Illustrated by various artists and writers. It is sold in comics shops and by
mail.
H.P. Lovecraft
was arguably the greatest horror writer of the 20th century. Codex Arcana
is inarguably not the best comics homage to his prose.
Lovecraft was a
master at creating an atmosphere of impending calamity, of a festering, perverse
realm just below the skin of reality. His short stories also shun the violence,
profanity and deviant sexuality that infect the horror genre today.
To their
credit, the three stories in Codex Arcana emulate that style and the
themes that distinguish Lovecraft.
Obsessed with
the occult, a man is sucked into an ancient book of unspeakable horror, a
psychic investigator rids a home of a Danish witch, and a machine rips open a
portal into another dimension.
But all three
stories fail in recreating that mood of horror in Lovecraft's work.
No one has ever
captured the writer's dark, gothic, dirty ambiance better than comics artists
Graham Ingles and Bernie Wrightson. Their accomplishment stands unchallenged.
The artwork in Arcana, while competent and not without charm, lacks
Lovecraftian decadence and physical degeneration of characters and setting.
The writing
also fails to recreate the inexorably slow, swelling suspense of Lovecraft's
dense prose as revelation after revelation peels reality like an onion away from
surreal nastiness.
Pacing is the
weakness that underlies the art and story in Arcana. These vignettes are
visual and verbal plot outlines, lacking an emotional impact that demands a
slower pace. They are a slap in the face when a horrible, spreading disease
consuming every thought is needed.
For great
horror, readers must still return to the EC comics of the 1950s.
He
is best known for something he never created. He is best remembered for wildly
original single-panel cartoons in New Yorker magazine.
He
would have thought that odd because he thought in very odd ways.
Ergo:
"He's in the garden." said the plain Jane blonde into the telephone.
Through the open doorway behind her was a new grave and a shovel stuck in
upturned earth.
-0-
As
musicians enter a stage prepared for their orchestra, a violinist gawks at a row
of squeeze horns, a stool and a bucket of fish.
-0-
Three
angry bears in auditorium seats try to pick a perpetrator from a lineup of
little golden-haired girls.
-0-
The
genius behind these dark and thought-provoking scenes actually had four names.
One was Subtle. One was Macabre. Two were well known and much beloved: Chas
Addams.
The
something that Chas never created was The Addams Family. The tongue-in-cheek
television series and movies were based on the style of Chas' dark humor, and
several characters extrapolated from individual cartoons.
Sort
of the same way Gary Larson extrapolated his famous The Far Side comic
strip from Chas Addams' work as well. Not copied. Not plagiarized. Extrapolated.

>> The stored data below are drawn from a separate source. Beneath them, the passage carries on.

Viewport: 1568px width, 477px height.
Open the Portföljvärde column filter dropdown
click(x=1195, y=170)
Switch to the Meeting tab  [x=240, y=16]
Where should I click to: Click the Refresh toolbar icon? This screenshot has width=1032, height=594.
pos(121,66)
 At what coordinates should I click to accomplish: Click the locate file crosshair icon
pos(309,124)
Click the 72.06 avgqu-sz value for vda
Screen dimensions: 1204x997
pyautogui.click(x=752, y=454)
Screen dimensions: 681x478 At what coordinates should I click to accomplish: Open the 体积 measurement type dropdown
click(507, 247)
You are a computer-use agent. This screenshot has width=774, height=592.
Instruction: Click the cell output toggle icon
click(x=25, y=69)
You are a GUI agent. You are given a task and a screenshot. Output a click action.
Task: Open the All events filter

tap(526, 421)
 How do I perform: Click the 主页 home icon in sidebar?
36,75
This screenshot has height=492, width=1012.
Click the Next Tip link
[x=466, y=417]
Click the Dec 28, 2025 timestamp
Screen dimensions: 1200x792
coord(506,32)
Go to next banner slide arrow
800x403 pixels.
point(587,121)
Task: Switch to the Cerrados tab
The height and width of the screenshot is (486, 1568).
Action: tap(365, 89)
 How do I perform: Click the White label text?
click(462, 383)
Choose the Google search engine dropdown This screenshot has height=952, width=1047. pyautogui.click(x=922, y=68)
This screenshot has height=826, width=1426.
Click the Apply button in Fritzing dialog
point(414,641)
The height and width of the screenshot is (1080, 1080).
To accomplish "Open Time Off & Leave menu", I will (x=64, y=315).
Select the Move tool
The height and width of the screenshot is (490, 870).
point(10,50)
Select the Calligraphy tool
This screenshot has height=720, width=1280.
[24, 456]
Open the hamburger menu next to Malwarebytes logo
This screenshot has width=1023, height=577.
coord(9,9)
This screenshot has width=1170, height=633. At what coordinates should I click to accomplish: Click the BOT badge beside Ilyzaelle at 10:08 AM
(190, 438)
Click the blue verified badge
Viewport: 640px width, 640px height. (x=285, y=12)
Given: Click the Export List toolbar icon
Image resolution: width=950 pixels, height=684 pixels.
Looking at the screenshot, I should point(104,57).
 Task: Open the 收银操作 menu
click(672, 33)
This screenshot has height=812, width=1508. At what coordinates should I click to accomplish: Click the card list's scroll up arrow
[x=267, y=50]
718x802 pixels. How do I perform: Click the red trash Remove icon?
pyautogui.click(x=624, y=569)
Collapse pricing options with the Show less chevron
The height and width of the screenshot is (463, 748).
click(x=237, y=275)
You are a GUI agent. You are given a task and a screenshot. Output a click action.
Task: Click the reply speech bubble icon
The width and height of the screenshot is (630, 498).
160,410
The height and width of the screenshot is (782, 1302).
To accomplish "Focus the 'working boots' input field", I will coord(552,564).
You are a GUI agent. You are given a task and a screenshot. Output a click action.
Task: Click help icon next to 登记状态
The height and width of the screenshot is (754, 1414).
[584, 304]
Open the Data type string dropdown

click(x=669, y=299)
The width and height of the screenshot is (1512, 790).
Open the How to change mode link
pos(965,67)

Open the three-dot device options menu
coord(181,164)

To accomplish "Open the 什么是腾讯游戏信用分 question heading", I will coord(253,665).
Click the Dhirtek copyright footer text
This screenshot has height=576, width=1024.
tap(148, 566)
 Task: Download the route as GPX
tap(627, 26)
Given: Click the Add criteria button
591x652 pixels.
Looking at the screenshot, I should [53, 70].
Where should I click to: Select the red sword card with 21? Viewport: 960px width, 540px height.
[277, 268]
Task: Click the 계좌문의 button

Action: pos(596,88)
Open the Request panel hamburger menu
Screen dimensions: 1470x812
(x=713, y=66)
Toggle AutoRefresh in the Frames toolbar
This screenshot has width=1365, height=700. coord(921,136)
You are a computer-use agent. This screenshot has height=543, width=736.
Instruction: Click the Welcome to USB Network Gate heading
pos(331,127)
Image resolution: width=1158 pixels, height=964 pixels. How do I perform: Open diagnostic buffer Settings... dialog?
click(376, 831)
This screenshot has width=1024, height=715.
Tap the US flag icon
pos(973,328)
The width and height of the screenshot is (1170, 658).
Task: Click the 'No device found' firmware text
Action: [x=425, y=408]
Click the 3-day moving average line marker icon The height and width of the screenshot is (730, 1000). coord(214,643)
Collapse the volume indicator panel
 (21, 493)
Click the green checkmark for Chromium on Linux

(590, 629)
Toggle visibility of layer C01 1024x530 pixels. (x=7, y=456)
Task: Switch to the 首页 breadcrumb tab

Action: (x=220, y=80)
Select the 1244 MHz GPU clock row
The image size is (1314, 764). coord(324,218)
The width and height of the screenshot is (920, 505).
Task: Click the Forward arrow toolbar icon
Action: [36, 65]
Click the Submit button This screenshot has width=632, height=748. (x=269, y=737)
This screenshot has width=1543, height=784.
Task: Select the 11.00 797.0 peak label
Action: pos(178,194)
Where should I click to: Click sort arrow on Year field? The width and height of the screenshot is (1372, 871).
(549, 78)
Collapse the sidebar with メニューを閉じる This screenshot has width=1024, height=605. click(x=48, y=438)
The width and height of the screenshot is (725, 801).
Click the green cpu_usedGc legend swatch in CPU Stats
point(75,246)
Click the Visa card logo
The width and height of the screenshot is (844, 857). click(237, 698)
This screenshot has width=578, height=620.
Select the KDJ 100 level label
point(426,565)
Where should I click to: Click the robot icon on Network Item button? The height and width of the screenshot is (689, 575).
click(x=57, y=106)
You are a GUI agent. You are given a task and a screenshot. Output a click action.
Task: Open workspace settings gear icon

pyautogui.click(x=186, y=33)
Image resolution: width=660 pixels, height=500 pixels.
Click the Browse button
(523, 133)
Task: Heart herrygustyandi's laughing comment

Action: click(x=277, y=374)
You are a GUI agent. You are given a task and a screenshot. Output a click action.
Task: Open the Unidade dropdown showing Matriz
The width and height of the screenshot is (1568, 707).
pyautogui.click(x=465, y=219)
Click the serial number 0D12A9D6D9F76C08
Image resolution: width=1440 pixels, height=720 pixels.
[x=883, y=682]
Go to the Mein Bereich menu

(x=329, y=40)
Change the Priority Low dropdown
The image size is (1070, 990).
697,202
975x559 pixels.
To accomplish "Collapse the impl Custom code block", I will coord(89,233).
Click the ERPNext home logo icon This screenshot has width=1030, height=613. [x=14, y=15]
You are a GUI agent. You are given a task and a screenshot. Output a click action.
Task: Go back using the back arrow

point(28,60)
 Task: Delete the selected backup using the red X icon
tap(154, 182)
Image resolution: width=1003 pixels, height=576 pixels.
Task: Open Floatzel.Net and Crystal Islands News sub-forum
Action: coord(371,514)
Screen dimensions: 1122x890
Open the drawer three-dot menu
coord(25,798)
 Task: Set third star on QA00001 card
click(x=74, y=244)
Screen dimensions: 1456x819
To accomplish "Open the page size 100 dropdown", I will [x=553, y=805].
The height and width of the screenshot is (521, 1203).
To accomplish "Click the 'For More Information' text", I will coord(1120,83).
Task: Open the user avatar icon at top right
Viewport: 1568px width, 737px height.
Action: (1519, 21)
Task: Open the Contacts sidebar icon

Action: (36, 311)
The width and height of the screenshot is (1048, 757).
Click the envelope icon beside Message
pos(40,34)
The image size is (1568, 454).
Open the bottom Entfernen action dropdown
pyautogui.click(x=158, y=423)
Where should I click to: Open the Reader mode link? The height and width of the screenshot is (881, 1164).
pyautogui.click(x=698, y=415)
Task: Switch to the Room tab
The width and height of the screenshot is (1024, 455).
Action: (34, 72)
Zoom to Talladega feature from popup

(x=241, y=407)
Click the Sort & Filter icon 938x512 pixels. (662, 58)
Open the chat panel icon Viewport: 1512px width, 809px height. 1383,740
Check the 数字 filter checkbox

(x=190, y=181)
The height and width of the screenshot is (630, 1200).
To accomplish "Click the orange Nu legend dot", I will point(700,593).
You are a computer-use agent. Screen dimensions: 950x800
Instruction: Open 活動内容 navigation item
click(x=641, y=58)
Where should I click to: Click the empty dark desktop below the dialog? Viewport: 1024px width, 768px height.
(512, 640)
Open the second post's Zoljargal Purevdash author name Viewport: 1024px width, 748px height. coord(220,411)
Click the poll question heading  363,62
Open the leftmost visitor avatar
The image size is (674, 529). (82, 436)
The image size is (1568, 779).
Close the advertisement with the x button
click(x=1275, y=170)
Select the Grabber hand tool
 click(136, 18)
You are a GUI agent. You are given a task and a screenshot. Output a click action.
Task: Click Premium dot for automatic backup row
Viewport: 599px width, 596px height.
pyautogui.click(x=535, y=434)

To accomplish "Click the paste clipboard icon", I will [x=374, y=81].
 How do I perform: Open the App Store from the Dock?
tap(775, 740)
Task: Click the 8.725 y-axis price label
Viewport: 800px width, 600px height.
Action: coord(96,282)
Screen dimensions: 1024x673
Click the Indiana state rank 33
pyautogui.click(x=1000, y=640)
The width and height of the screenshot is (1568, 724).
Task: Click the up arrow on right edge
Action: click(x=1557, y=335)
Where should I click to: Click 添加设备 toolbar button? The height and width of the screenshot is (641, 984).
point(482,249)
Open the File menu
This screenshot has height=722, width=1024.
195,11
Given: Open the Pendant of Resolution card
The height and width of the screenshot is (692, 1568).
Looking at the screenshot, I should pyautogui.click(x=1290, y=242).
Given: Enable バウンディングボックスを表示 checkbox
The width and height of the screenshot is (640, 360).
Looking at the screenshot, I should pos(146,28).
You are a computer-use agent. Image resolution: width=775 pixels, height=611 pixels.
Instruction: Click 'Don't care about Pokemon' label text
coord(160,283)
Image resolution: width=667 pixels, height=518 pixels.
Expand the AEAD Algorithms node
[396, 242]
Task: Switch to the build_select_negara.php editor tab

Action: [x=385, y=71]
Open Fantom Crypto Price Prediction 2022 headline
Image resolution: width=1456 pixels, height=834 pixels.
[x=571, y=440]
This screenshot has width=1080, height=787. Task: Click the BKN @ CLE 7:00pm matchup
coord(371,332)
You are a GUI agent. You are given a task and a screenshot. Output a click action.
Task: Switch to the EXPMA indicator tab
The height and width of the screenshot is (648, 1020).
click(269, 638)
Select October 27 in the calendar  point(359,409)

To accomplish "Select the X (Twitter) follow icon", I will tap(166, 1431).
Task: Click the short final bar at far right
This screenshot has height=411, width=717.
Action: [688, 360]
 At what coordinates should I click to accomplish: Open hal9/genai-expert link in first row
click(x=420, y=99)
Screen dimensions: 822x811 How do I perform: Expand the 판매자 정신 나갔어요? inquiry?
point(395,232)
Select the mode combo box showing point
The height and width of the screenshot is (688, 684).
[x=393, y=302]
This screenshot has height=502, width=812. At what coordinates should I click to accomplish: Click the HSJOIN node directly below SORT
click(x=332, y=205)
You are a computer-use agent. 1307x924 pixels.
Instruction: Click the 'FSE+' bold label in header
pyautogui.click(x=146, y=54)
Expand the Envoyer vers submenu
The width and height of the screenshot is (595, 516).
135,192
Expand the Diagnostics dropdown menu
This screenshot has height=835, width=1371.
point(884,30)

Larson was as original as Chas.
Regrettably,
Chas is not well represented in comic books. The Addams Family ('74-'76;
Gold Key) is not a collection of his cartoons, but a continuation a Hanna-Barbera
ani- mated TV series that was, in turn, a spin-off of the television show.
Among
the collections of his work, Random House published hardback editions including Creature
Comforts, Chas Addams' Favorite Haunts, My Crowd, The Groaning Board, Drawn and
Quartered, Chas Addams' Black Maria, Night Crawlers, Homebodies, Monster Rally,
Addams and Evil and The Dear Dead Days.
The
work of Chas Addams is highly recommended.
Review
by Michael Vance
Some
older comics are expensive and difficult to locate. Price guides or comics
dealers help. Comic shops, conventions, mail order companies and trade journals
are best sources. Prices vary; shop around.